▶ Your assignment
Write out the complete data exactly as written.
===== Supplied material =====
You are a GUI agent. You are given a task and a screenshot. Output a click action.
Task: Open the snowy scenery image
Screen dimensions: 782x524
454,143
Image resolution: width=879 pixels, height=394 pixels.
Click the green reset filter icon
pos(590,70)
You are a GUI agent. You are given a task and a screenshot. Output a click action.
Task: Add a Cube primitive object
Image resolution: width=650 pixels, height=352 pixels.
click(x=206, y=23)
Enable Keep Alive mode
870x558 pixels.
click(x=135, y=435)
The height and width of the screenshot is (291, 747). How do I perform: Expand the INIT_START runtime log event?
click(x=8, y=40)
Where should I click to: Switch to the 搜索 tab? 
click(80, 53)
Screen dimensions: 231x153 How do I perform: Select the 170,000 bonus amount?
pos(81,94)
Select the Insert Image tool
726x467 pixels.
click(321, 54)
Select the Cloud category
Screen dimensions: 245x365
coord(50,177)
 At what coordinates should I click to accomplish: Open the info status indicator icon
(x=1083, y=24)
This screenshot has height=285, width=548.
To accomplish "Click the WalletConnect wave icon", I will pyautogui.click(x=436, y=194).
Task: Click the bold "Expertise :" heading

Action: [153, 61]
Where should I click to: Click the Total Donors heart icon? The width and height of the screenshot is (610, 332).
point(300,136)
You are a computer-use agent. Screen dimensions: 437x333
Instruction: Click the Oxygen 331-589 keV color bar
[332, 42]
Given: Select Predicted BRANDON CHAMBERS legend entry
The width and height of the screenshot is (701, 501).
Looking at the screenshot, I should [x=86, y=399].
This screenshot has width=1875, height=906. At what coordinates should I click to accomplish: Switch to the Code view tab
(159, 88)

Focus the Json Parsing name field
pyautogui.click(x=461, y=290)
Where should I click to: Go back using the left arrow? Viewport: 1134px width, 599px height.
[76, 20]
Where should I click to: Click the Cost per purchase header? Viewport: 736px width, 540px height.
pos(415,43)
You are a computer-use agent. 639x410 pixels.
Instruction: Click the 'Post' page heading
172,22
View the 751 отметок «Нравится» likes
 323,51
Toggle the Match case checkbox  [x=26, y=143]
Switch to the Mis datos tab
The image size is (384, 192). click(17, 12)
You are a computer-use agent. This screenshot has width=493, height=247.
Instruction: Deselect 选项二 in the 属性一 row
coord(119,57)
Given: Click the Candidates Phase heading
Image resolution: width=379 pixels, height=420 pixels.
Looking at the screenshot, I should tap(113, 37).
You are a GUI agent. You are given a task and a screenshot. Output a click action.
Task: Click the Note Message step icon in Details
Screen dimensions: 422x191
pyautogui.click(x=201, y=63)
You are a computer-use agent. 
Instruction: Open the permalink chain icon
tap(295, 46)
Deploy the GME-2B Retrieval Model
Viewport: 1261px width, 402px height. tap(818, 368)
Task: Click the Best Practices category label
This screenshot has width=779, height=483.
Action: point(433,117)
=====
▶ Answer to the problem
You are a GUI agent. You are given a task and a screenshot. Output a click action.
Task: Open the snowy scenery image
Screen dimensions: 782x524
454,143
Image resolution: width=879 pixels, height=394 pixels.
Click the green reset filter icon
pos(590,70)
You are a GUI agent. You are given a task and a screenshot. Output a click action.
Task: Add a Cube primitive object
Image resolution: width=650 pixels, height=352 pixels.
click(x=206, y=23)
Enable Keep Alive mode
870x558 pixels.
click(x=135, y=435)
The height and width of the screenshot is (291, 747). How do I perform: Expand the INIT_START runtime log event?
click(x=8, y=40)
Where should I click to: Switch to the 搜索 tab? 
click(80, 53)
Screen dimensions: 231x153 How do I perform: Select the 170,000 bonus amount?
pos(81,94)
Select the Insert Image tool
726x467 pixels.
click(321, 54)
Select the Cloud category
Screen dimensions: 245x365
coord(50,177)
 At what coordinates should I click to accomplish: Open the info status indicator icon
(x=1083, y=24)
This screenshot has height=285, width=548.
To accomplish "Click the WalletConnect wave icon", I will pyautogui.click(x=436, y=194).
Task: Click the bold "Expertise :" heading

Action: [153, 61]
Where should I click to: Click the Total Donors heart icon? The width and height of the screenshot is (610, 332).
point(300,136)
You are a computer-use agent. Screen dimensions: 437x333
Instruction: Click the Oxygen 331-589 keV color bar
[332, 42]
Given: Select Predicted BRANDON CHAMBERS legend entry
The width and height of the screenshot is (701, 501).
Looking at the screenshot, I should [x=86, y=399].
This screenshot has width=1875, height=906. At what coordinates should I click to accomplish: Switch to the Code view tab
(159, 88)

Focus the Json Parsing name field
pyautogui.click(x=461, y=290)
Where should I click to: Go back using the left arrow? Viewport: 1134px width, 599px height.
[76, 20]
Where should I click to: Click the Cost per purchase header? Viewport: 736px width, 540px height.
pos(415,43)
You are a computer-use agent. 639x410 pixels.
Instruction: Click the 'Post' page heading
172,22
View the 751 отметок «Нравится» likes
 323,51
Toggle the Match case checkbox  [x=26, y=143]
Switch to the Mis datos tab
The image size is (384, 192). click(17, 12)
You are a computer-use agent. This screenshot has width=493, height=247.
Instruction: Deselect 选项二 in the 属性一 row
coord(119,57)
Given: Click the Candidates Phase heading
Image resolution: width=379 pixels, height=420 pixels.
Looking at the screenshot, I should tap(113, 37).
You are a GUI agent. You are given a task and a screenshot. Output a click action.
Task: Click the Note Message step icon in Details
Screen dimensions: 422x191
pyautogui.click(x=201, y=63)
You are a computer-use agent. 
Instruction: Open the permalink chain icon
tap(295, 46)
Deploy the GME-2B Retrieval Model
Viewport: 1261px width, 402px height. tap(818, 368)
Task: Click the Best Practices category label
This screenshot has width=779, height=483.
Action: point(433,117)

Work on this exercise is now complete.